他輕笑出聲,露出了雪白的牙齒,“為了不成為千年小壞蛋,所以要好好寫噢。”
苦着一張小臉,倪曼覺得自己中計了。
開車回他家的路上,樊書臣想起了她學車的事兒,“小壞蛋,你的駕照拿到了麽?”
“快啦快啦。”
“就是還沒有喽,你快快畢業,拿到駕照了可以做我的司機。”
“謝謝樊總,知道我缺錢,還要請我兼職做司機。”扭頭看她推着眼鏡,咬牙切齒講話的小樣兒,惹得樊書臣又笑了。
“這麽大的家,你一個人住?”下車後她看着眼前的獨棟小別墅,發出了來自基層群衆的感嘆。
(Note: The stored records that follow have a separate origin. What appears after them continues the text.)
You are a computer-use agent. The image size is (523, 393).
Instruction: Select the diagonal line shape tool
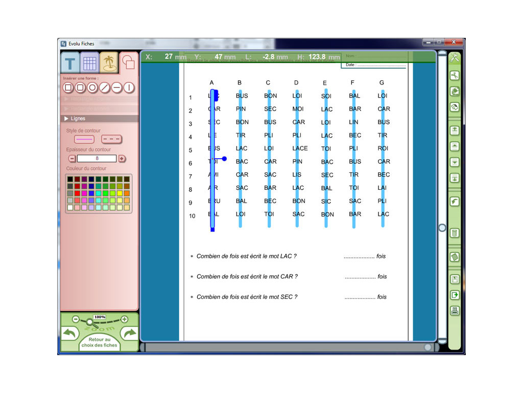coord(104,88)
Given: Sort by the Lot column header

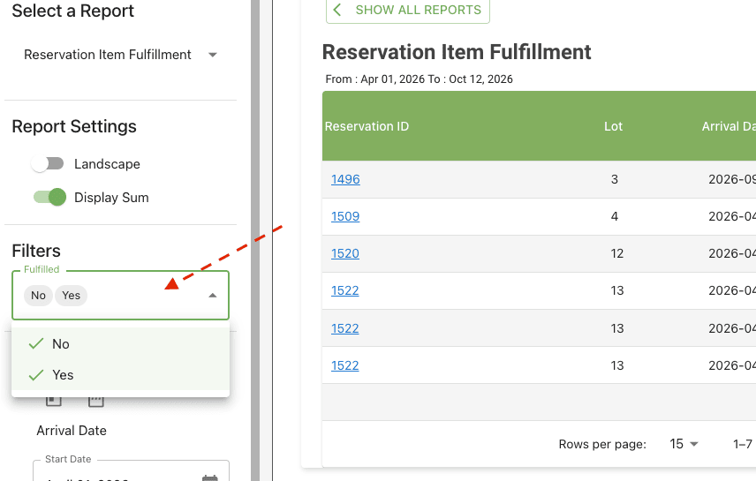Looking at the screenshot, I should tap(614, 126).
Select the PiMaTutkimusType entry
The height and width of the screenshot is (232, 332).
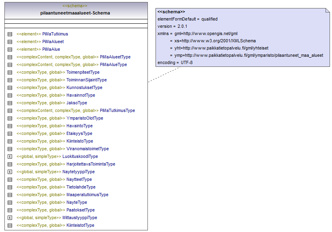(76, 110)
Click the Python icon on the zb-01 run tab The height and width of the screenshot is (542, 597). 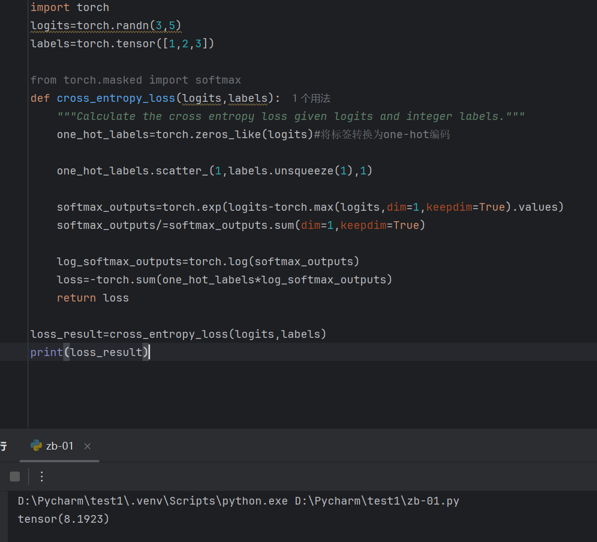[36, 446]
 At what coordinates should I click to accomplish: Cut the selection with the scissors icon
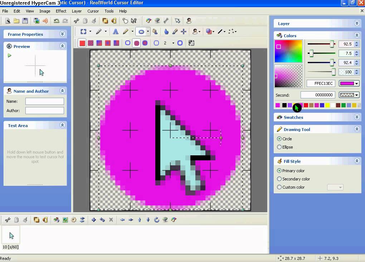pos(76,20)
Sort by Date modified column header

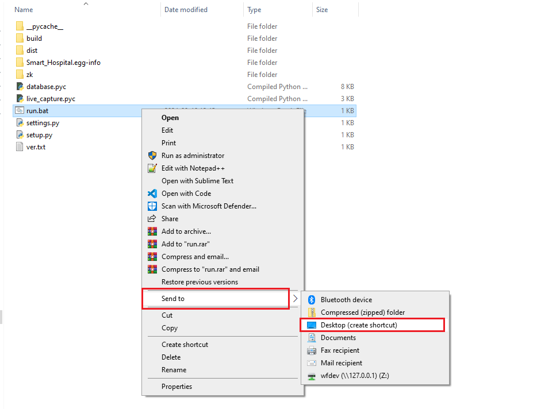click(186, 10)
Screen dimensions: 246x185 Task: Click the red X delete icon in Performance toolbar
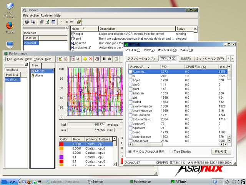point(91,59)

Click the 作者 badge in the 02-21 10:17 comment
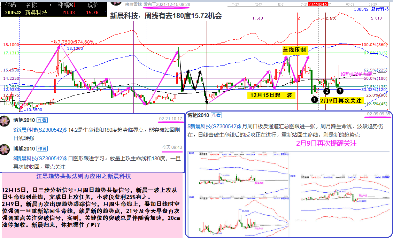click(42, 119)
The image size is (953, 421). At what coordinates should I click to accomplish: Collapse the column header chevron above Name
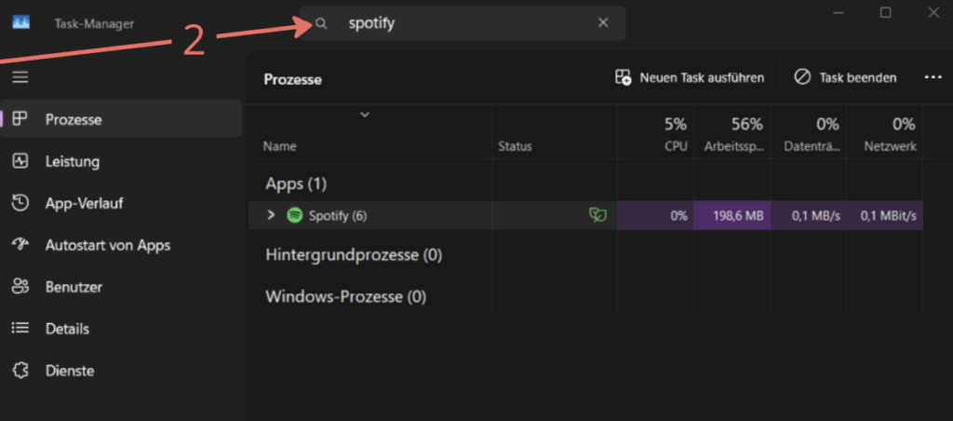[365, 115]
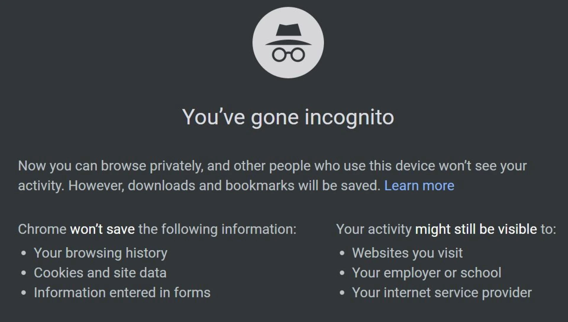Click the "You've gone incognito" heading
The width and height of the screenshot is (568, 322).
tap(288, 117)
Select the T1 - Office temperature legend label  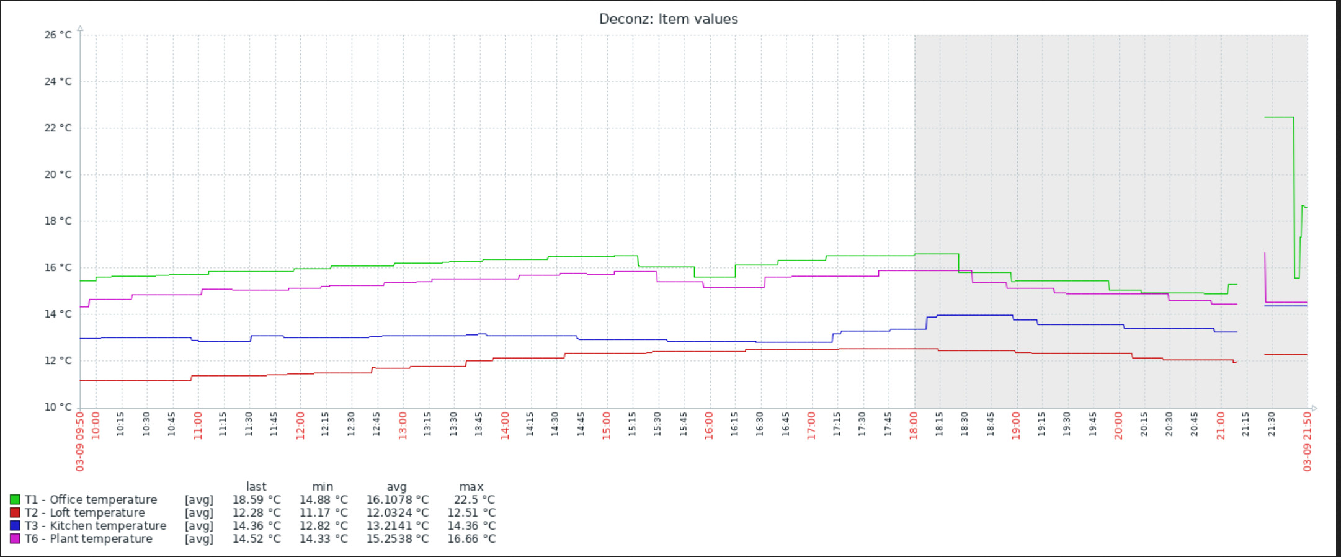point(91,500)
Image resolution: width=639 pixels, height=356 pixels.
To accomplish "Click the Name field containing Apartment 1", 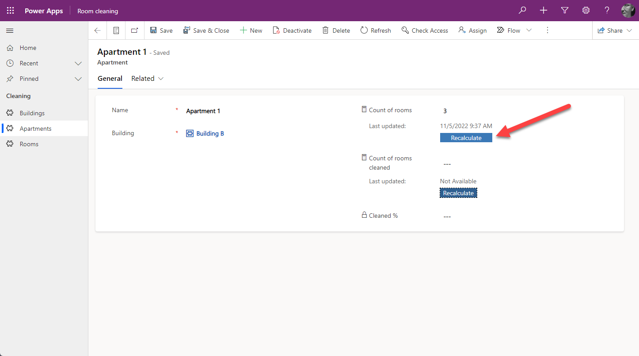I will point(265,111).
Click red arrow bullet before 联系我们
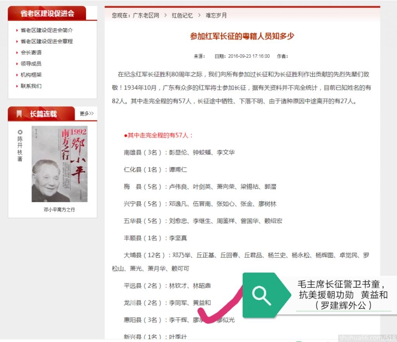The width and height of the screenshot is (397, 342). click(17, 86)
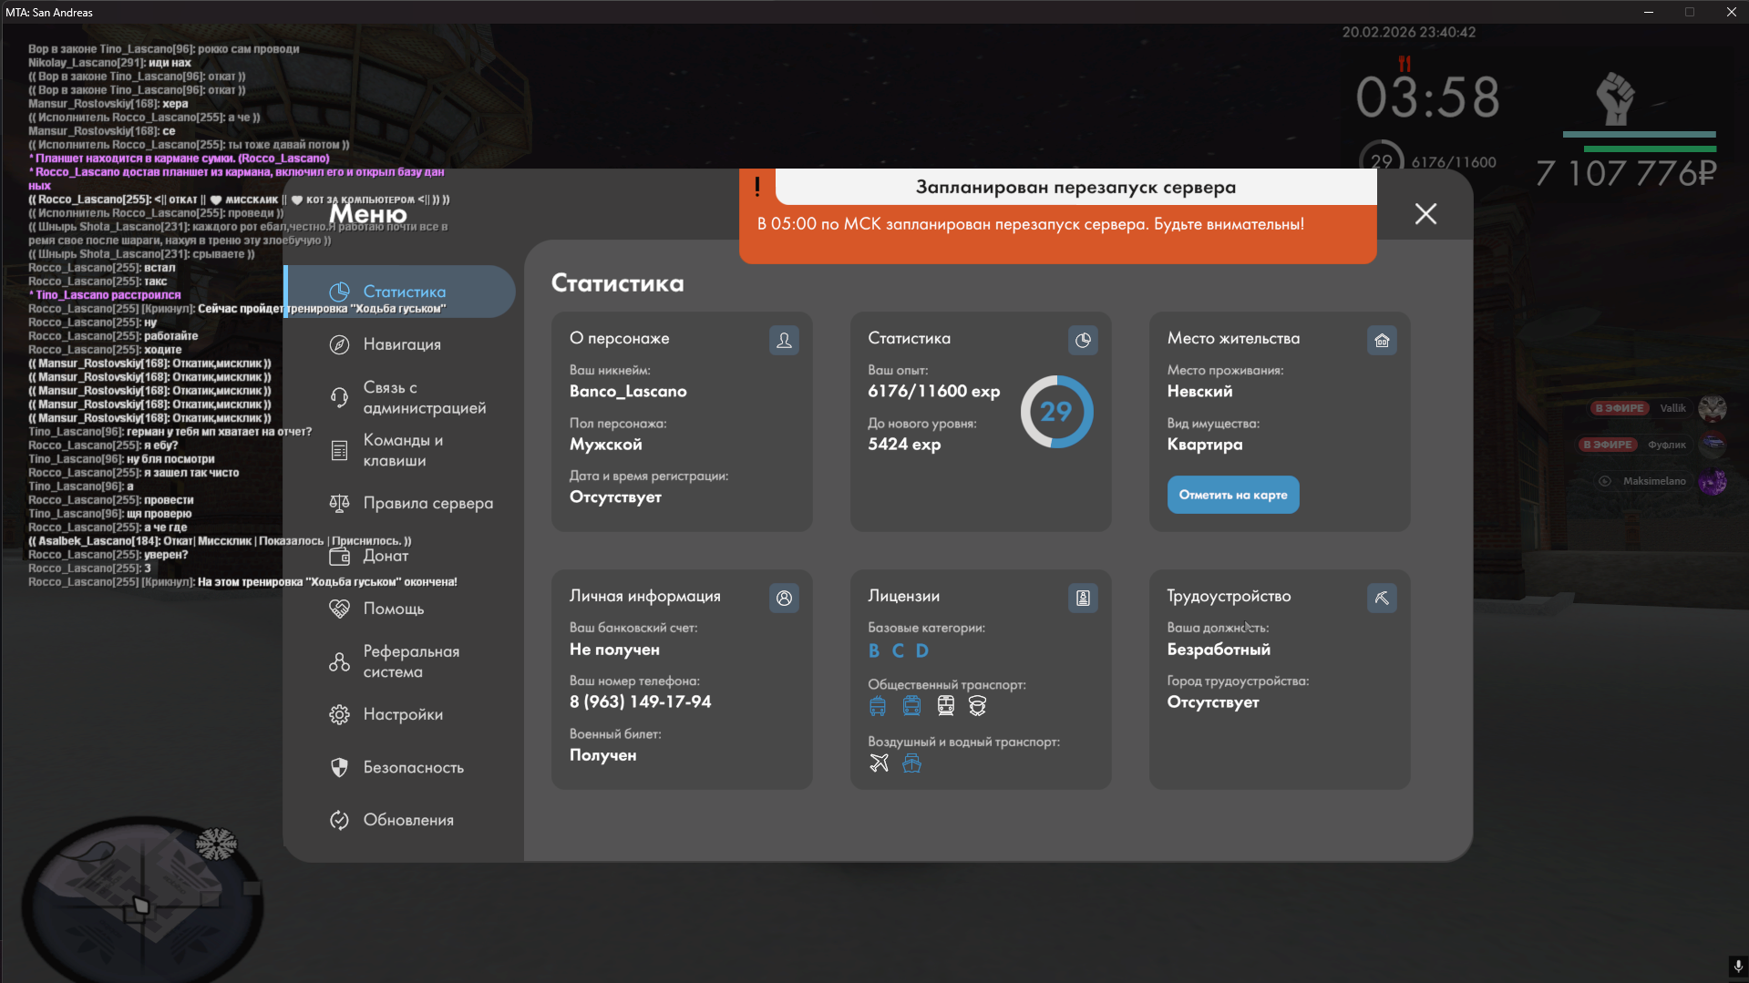Click the airplane license icon
Image resolution: width=1749 pixels, height=983 pixels.
click(x=879, y=763)
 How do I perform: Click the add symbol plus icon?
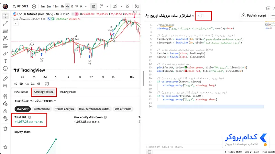coord(34,7)
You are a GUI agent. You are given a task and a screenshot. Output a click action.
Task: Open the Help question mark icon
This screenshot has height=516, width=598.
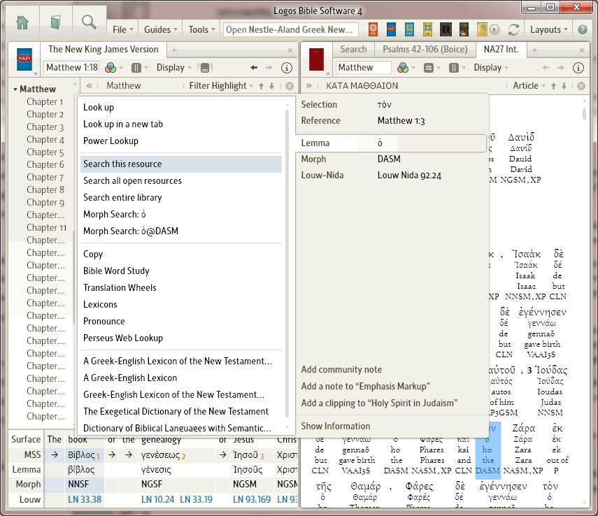pyautogui.click(x=582, y=29)
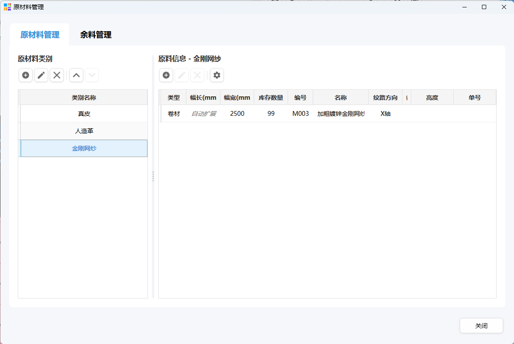Switch to 余料管理 tab
Viewport: 514px width, 344px height.
96,35
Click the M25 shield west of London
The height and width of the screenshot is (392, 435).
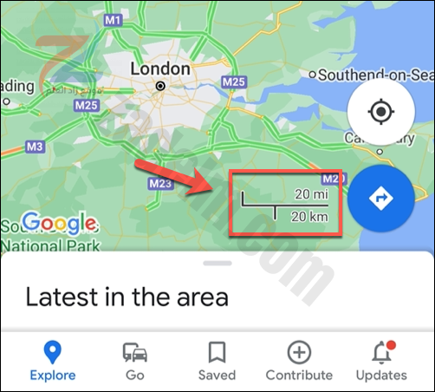click(x=87, y=105)
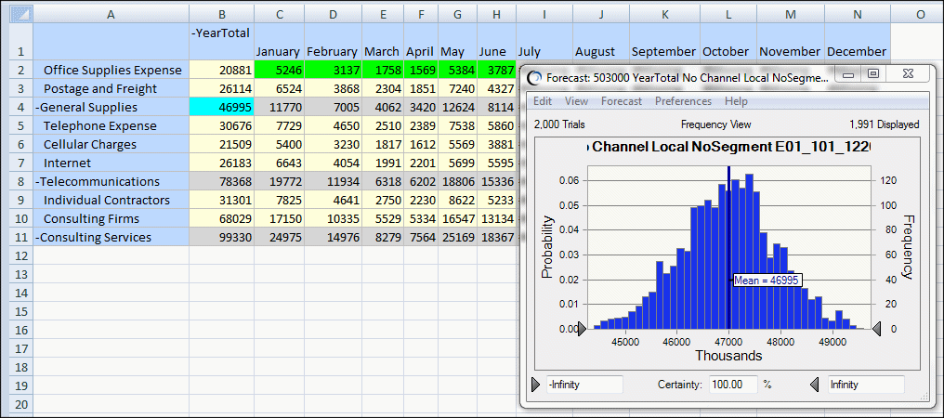Screen dimensions: 944x418
Task: Click the arrow icon beside -Infinity field
Action: pyautogui.click(x=536, y=384)
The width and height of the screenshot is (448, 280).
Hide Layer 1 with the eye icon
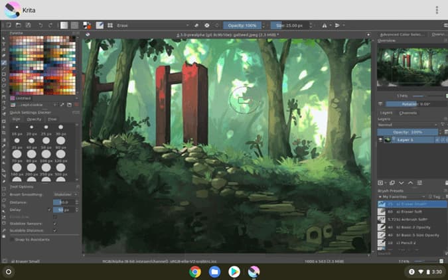[x=380, y=140]
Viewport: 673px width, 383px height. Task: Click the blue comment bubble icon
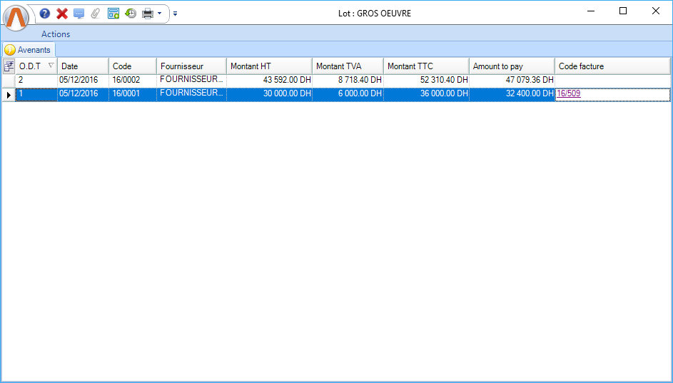click(x=79, y=13)
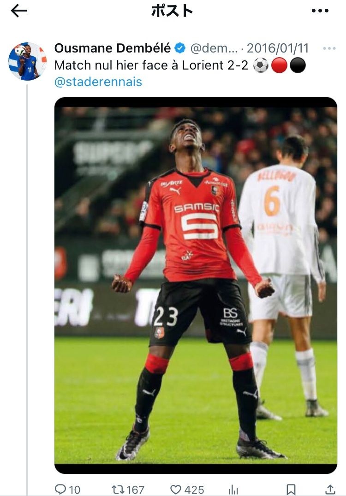This screenshot has width=346, height=496.
Task: Tap the truncated @dem... handle
Action: pos(214,48)
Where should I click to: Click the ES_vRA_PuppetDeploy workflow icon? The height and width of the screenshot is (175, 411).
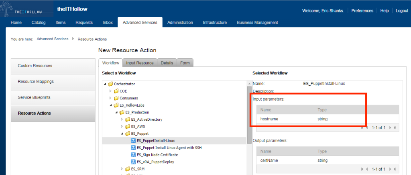(x=133, y=162)
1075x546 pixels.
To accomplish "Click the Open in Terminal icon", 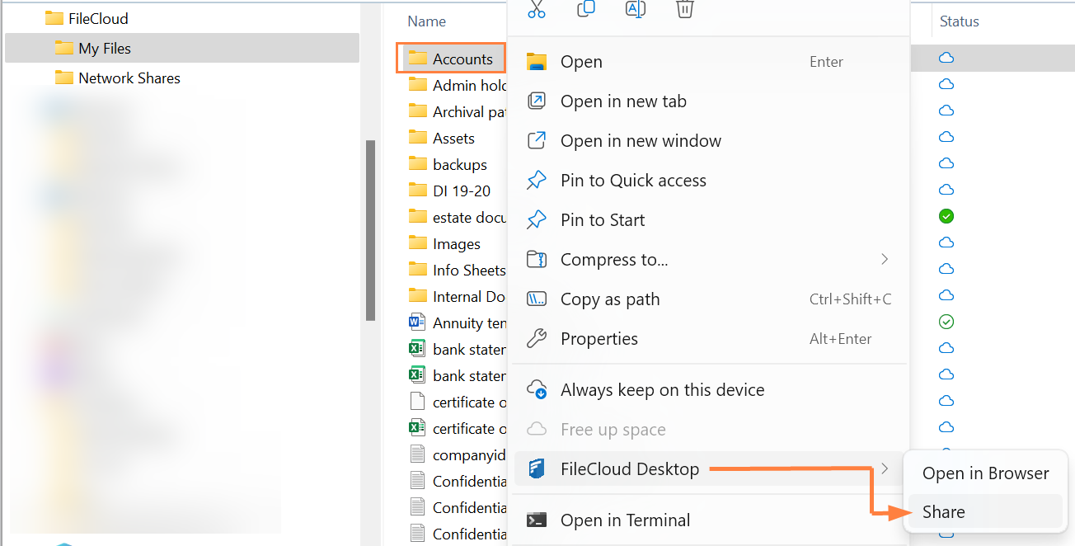I will tap(538, 520).
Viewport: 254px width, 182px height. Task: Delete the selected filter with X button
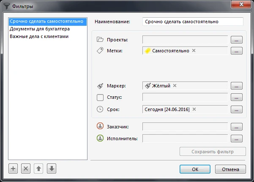click(x=26, y=168)
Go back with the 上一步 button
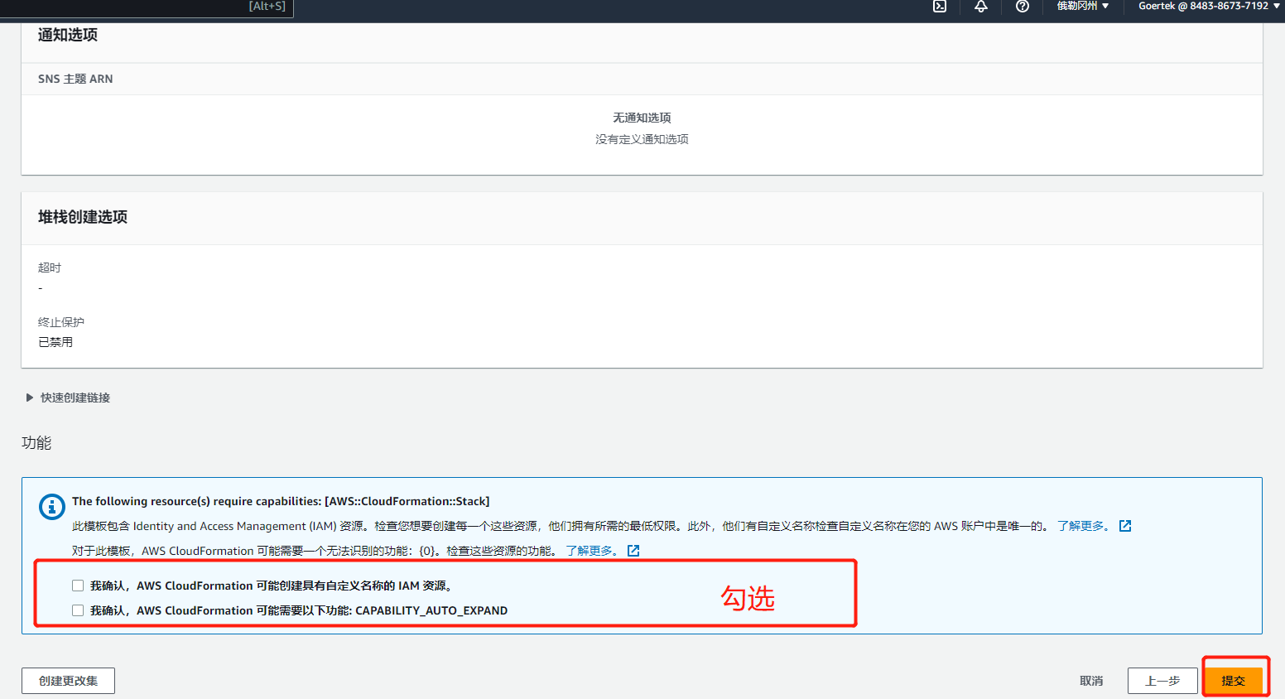Viewport: 1285px width, 699px height. click(x=1162, y=681)
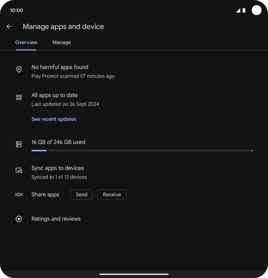268x278 pixels.
Task: Tap the back arrow icon
Action: [x=9, y=27]
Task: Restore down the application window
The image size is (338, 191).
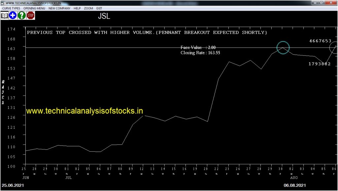Action: (x=321, y=3)
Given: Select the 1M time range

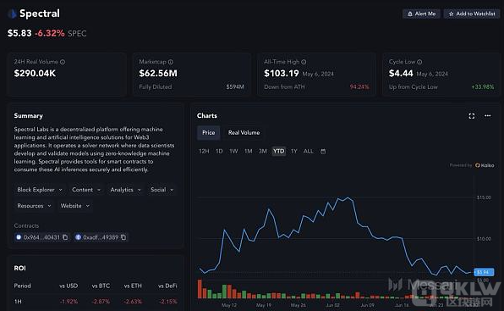Looking at the screenshot, I should click(x=248, y=152).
“我三十歲啦,一個人住好正常。”走過平整的小院子,兩個人來到門口,倪曼發現無障礙設施做的很好,家門口有長長的慢坡、扶手,居然也有兩級臺階。“小壞蛋扶我一下,要不是為了給你看看全景,我平時可不走這裏。”
“走地下車庫?”
“聰明。”他伸出手來,倪曼欣然扶住他手臂,樊書臣的腿上臺階還是很費力的。手杖先上臺階,他借着手杖和倪曼的攙扶,把好一些的左腿自已走上了臺階,再提胯把不能動的右腿也帶到臺階上,下一步也這樣走,兩級臺級走的有些吃力,倪曼心裏微微動了動,依舊是初相識時為他的不方便嘆息的心情。
家裏非常大而幹淨,空間高挑而大氣,沒什麽裝飾物,很酷很男人的極簡風格,冷清而整潔是這個家給倪曼的第一印象。
“想喝點什麽?你坐一會兒,我換件衣服,再看你寫字。”給倪曼拿了拖鞋,又指了指大廳的沙發,他沒穿拖鞋,光着腳扶着手杖往廚房走去,打算給她拿飲料。
“我不渴,咱們先去你書房吧,你的衣服也不厚,何必着急換。”家裏中央空調,很涼爽,他還要送她回家的吧,何必着急換家居服?
聽了她的話,他停下腳步,向她招手,“你過來。”
倪曼乖乖小跑到他身邊,兩個人面前是一臺大的離譜的冰箱。“你摸摸。”穩住身體,他把手杖交到左手,拉着她的手摸自己大腿。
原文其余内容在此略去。